Resume the passage on reset preferred shares below, picking up right after its final sentence.

■ READING PASSAGE:

.....

Flexibility? The redemption option belongs to the issuer. The holder – if not redeemed – has the relatively trivial opportunity to choose between fixed and floating. The flexibility that counts belongs to the issuer.

To date, almost all of the reset preferreds have gained in value from the price they were originally issued. That represents an added bonus for investors who got in early, but it also presents a particular challenge for investors looking to get in on the action now as they may face lower yields and the potential for large capital losses as shares get redeemed on the reset date at par.

Clearly, it’s important to think about the exit strategy right from the beginning.

“When you buy it, assume the worst,” Mr. Nagel said.

“The secret is to look at these six months or nine months ahead of [maturity], and make a decision. If you think they’re going to be redeemed, you should sell.”

Sell to whom? At what price?

If the bond yield has risen substantially, the issuer is likely going to redeem the shares to prevent you from cashing in on the elevated rates.

.....

■ RECORD LIST:
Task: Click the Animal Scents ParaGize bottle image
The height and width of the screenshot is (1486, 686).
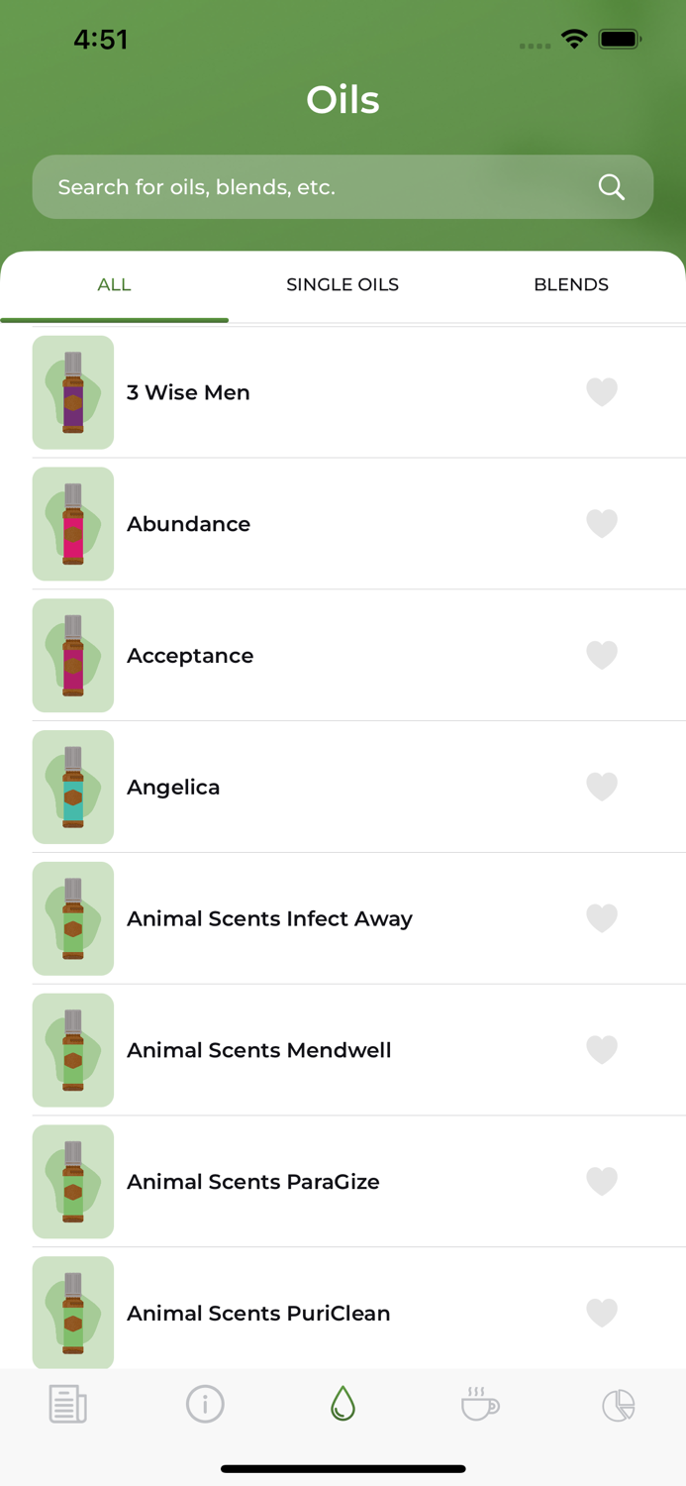Action: [x=72, y=1181]
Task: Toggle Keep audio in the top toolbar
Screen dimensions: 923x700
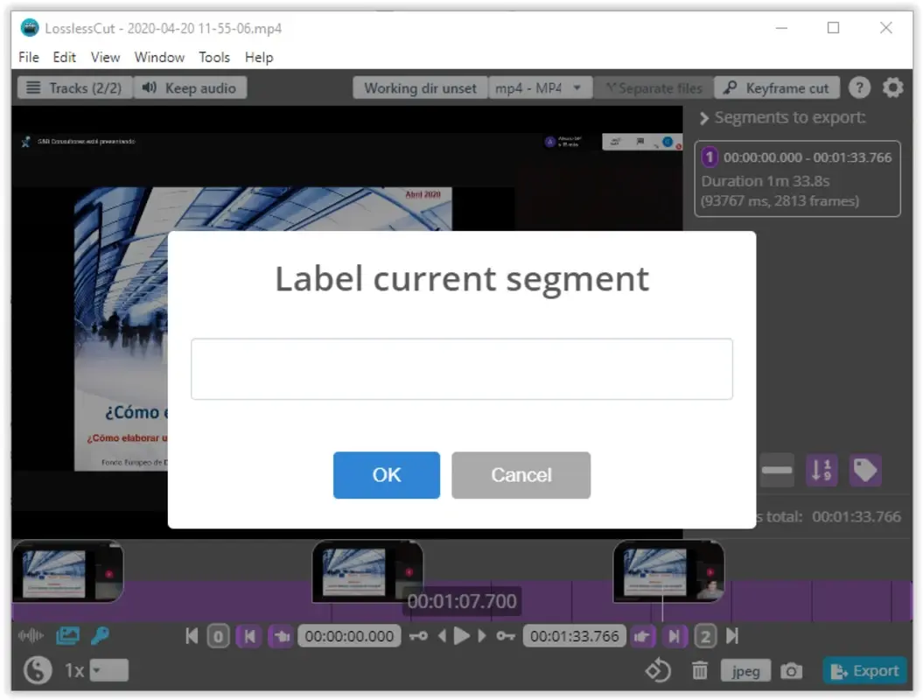Action: pyautogui.click(x=191, y=87)
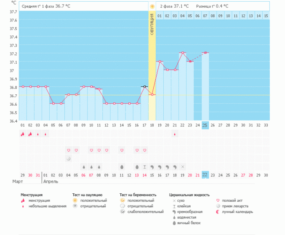The width and height of the screenshot is (285, 235).
Task: Click the positive ovulation test legend icon
Action: point(75,200)
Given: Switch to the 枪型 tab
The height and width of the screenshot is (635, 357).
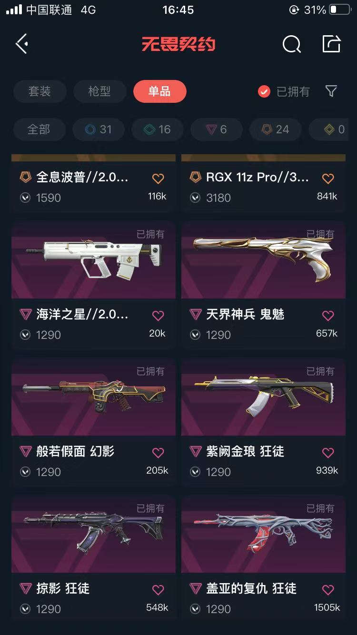Looking at the screenshot, I should (x=99, y=91).
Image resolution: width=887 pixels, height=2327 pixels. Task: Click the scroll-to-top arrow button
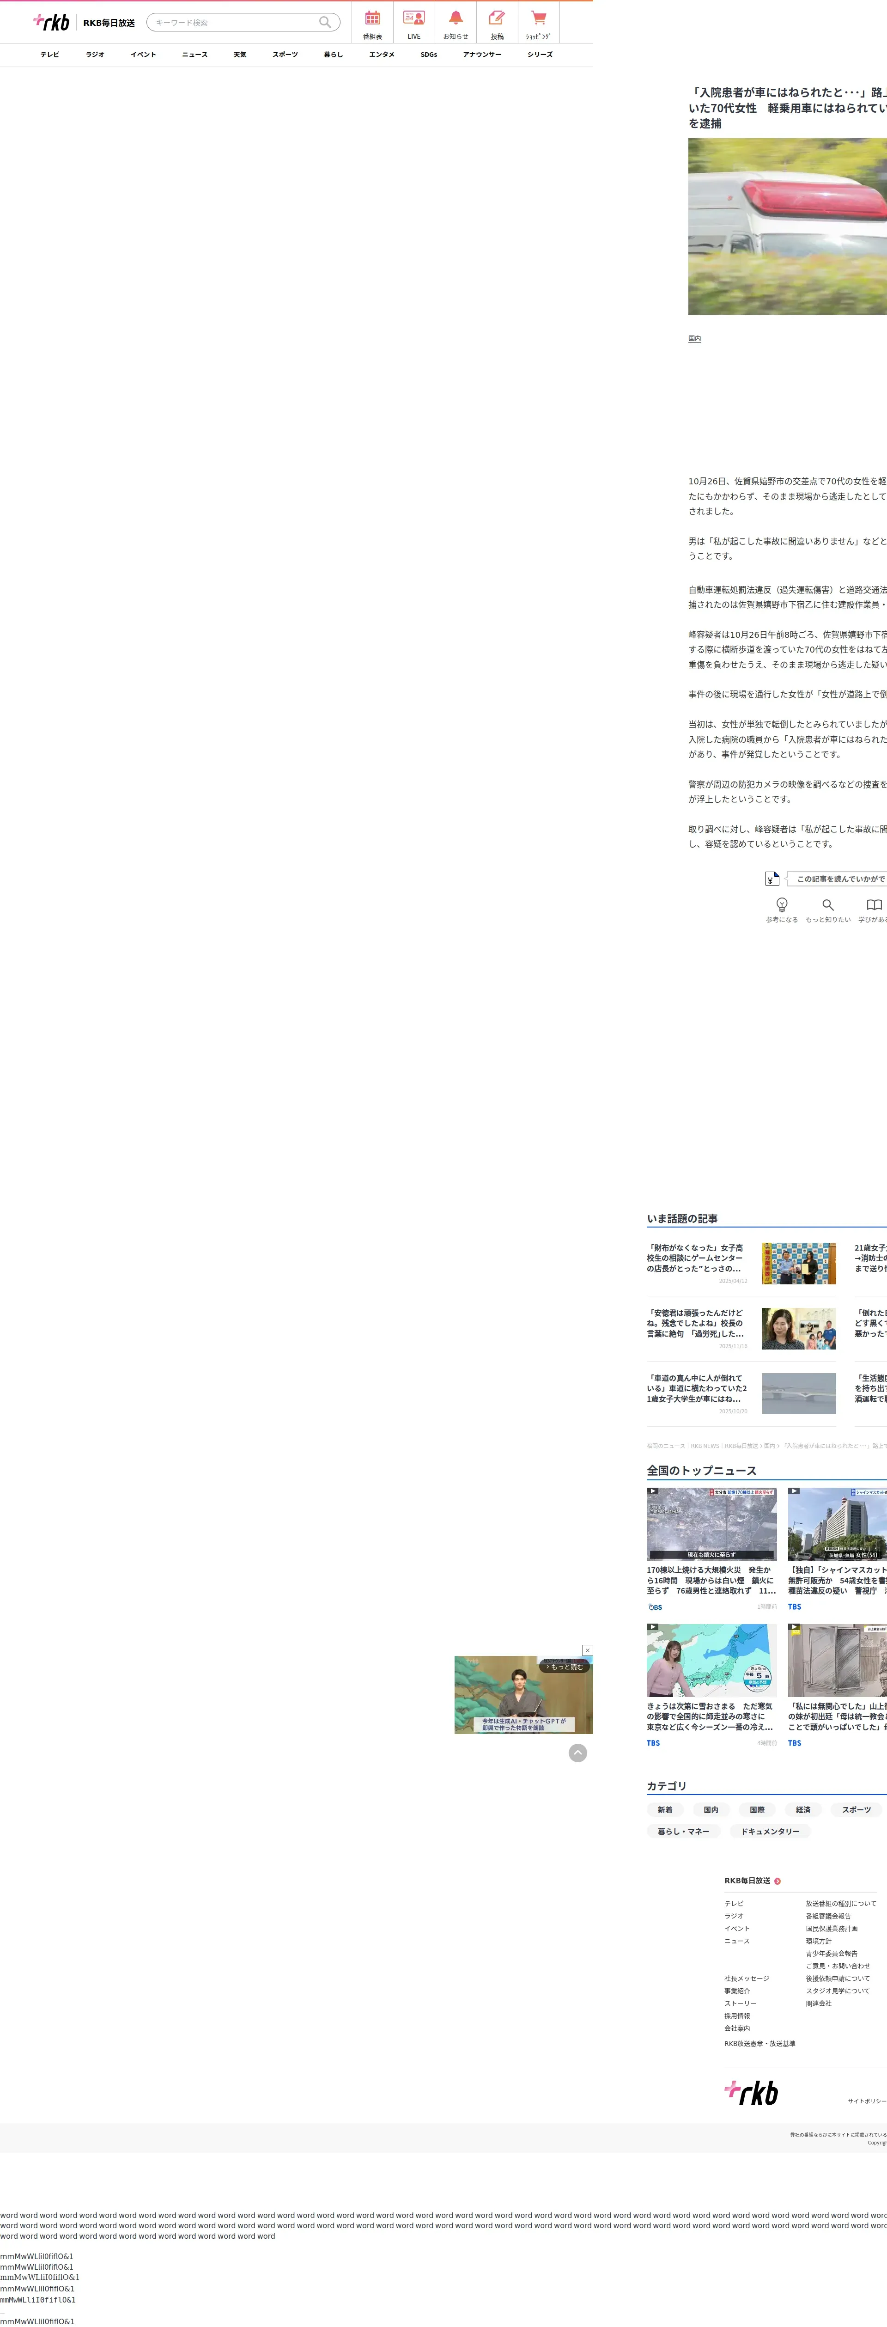point(578,1753)
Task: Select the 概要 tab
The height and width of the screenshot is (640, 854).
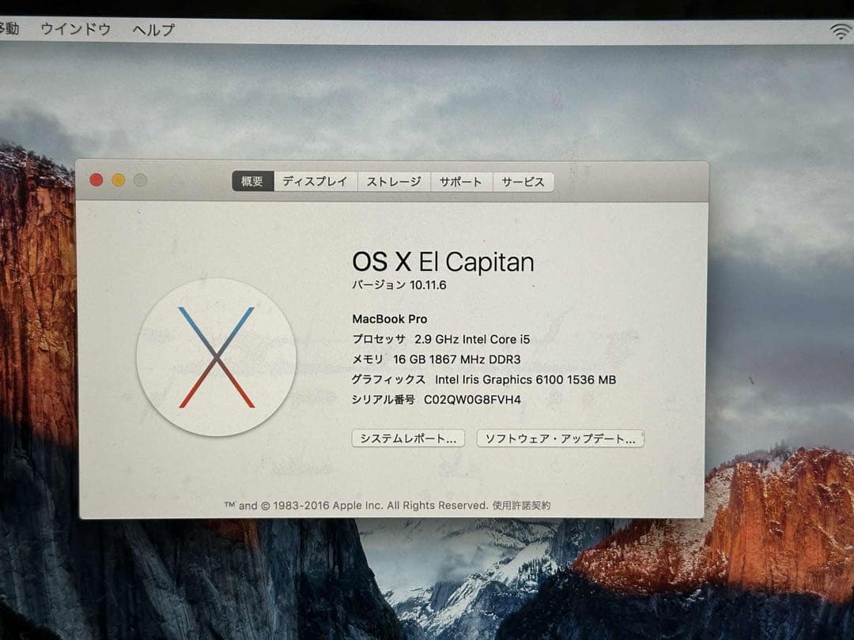Action: click(251, 181)
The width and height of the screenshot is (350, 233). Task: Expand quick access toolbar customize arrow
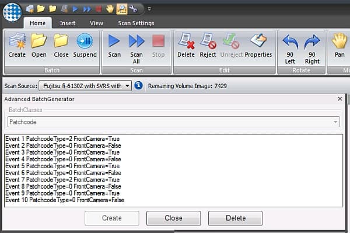(149, 9)
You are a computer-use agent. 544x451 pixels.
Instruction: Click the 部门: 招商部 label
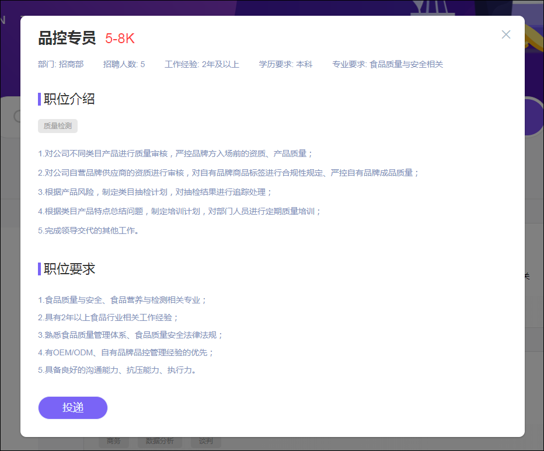(x=61, y=64)
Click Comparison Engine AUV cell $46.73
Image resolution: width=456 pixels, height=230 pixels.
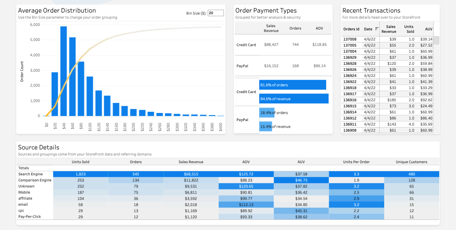coord(301,180)
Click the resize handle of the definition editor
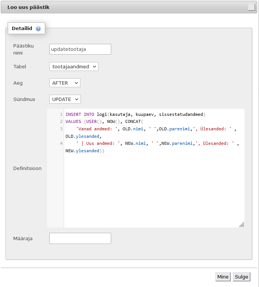The width and height of the screenshot is (259, 287). tap(241, 224)
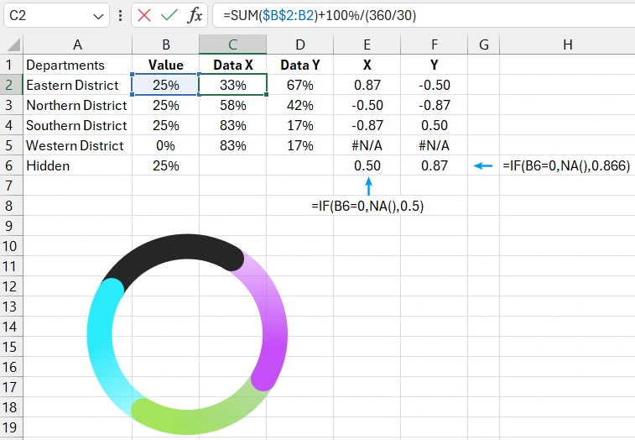Viewport: 635px width, 440px height.
Task: Select the Western District cell
Action: tap(77, 145)
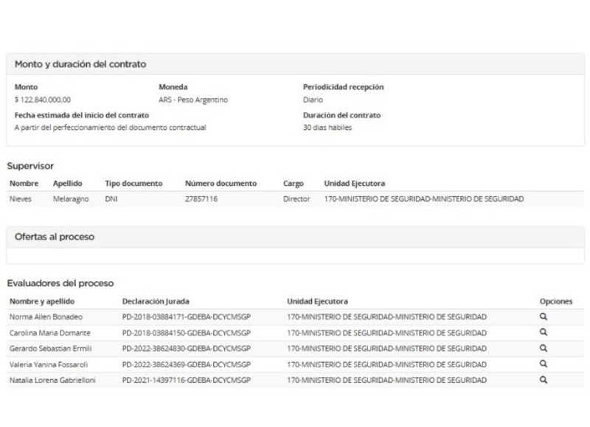Screen dimensions: 590x427
Task: Click declaration PD-2018-03884171-GDEBA-DCYCMSGP
Action: coord(187,317)
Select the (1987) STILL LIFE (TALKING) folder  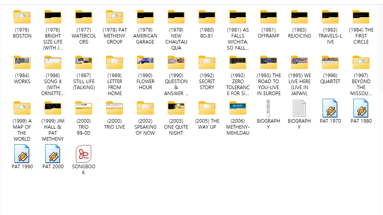click(84, 63)
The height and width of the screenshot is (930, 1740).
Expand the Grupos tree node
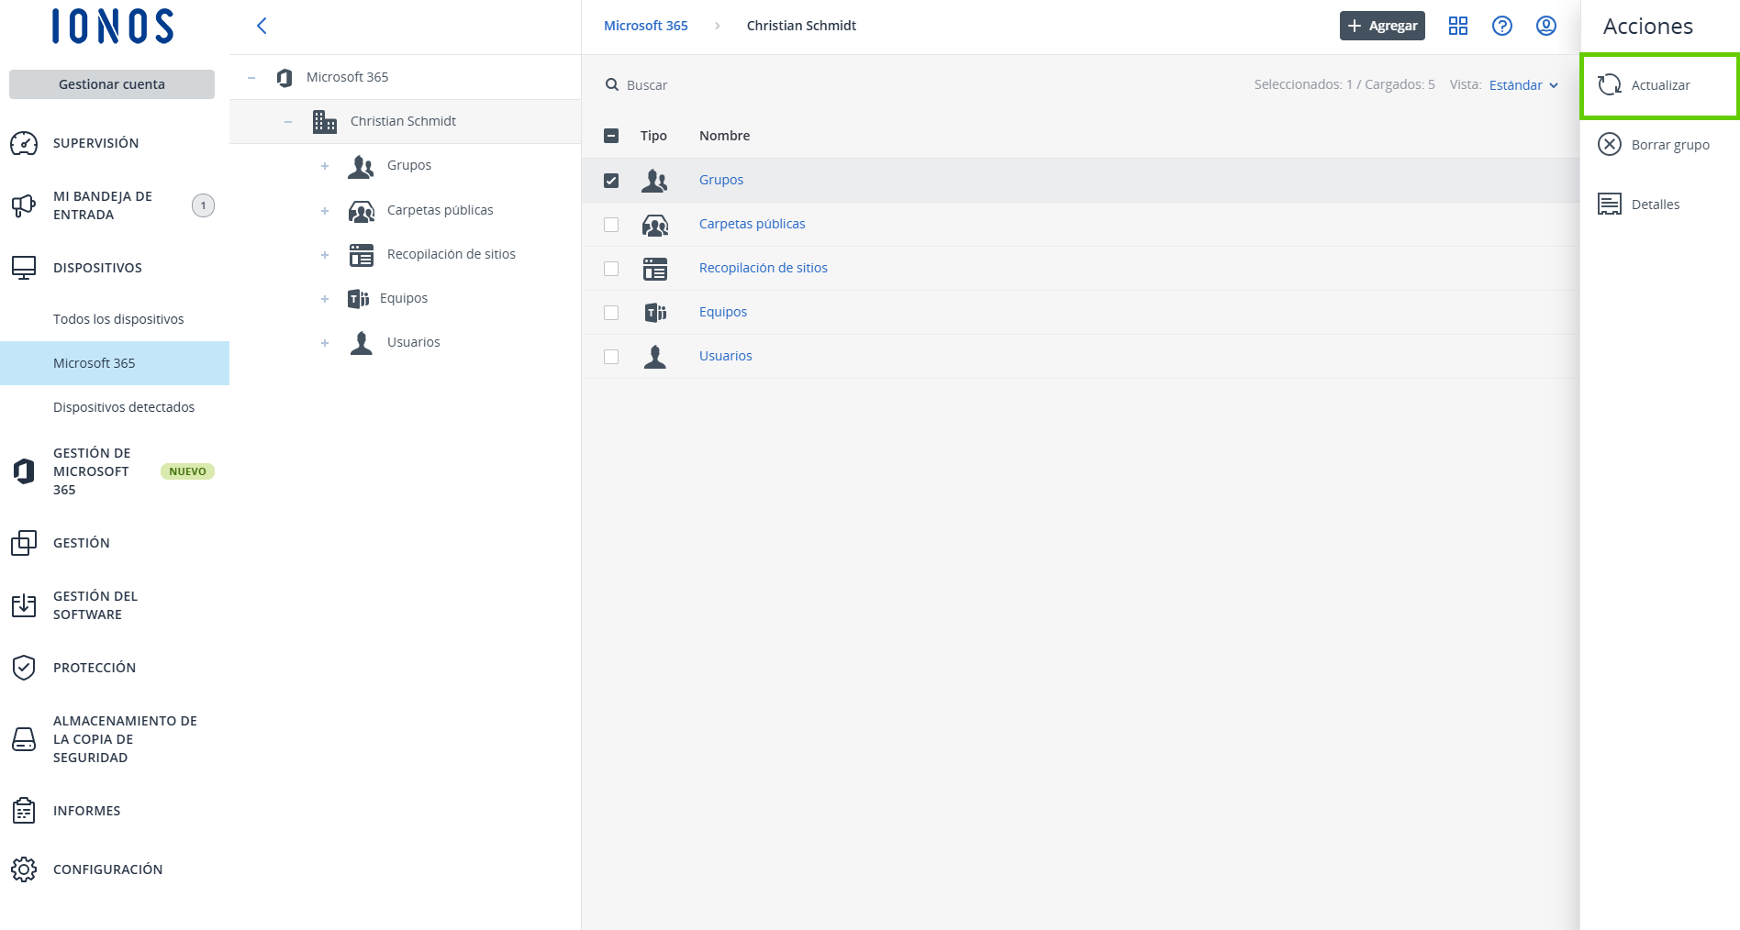(325, 166)
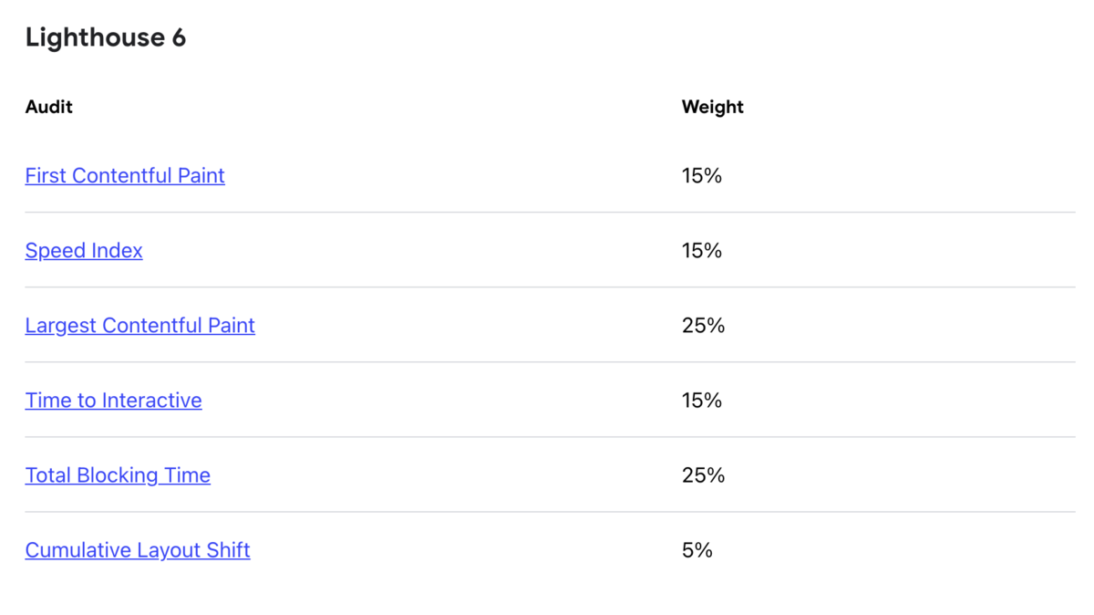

.....

■ OUTPUT:
This part is nonsense. The redemption decision will have everything to do with credit spreads on the market – can they borrow on more attractive terms? – and virtually nothing to do with the absolute value of “bond yield” – assuming that by “bond” they mean five-year Canadas.

On the other hand, if the bond yield is low and it looks like the shares will be reset, the best bet — available in the vast majority of cases — is to convert to floating rate preferred shares, which are usually pegged to the Government of Canada three-month treasury bills plus the spread.

Hopeless nonsense. In a normal environment, a five year bond will outperform treasury bills bought and rolled for a five-year term. Not always, but more often than not.

Investors should remember that while FixedResets can certainly mitigate the effects of a rise in yields, you pay through the nose for that benefit; the bond market, as a whole, ascribes zero value to this benefit. And the credit risk is forever. Should Bad Things happen to Groupe Aeroplan – although it is hard to imagine bad things happening to a company that combines air travel with green stamp savings books – they will not be able to refinance at +375, not redeem, and the prefs will be trading at a big discount.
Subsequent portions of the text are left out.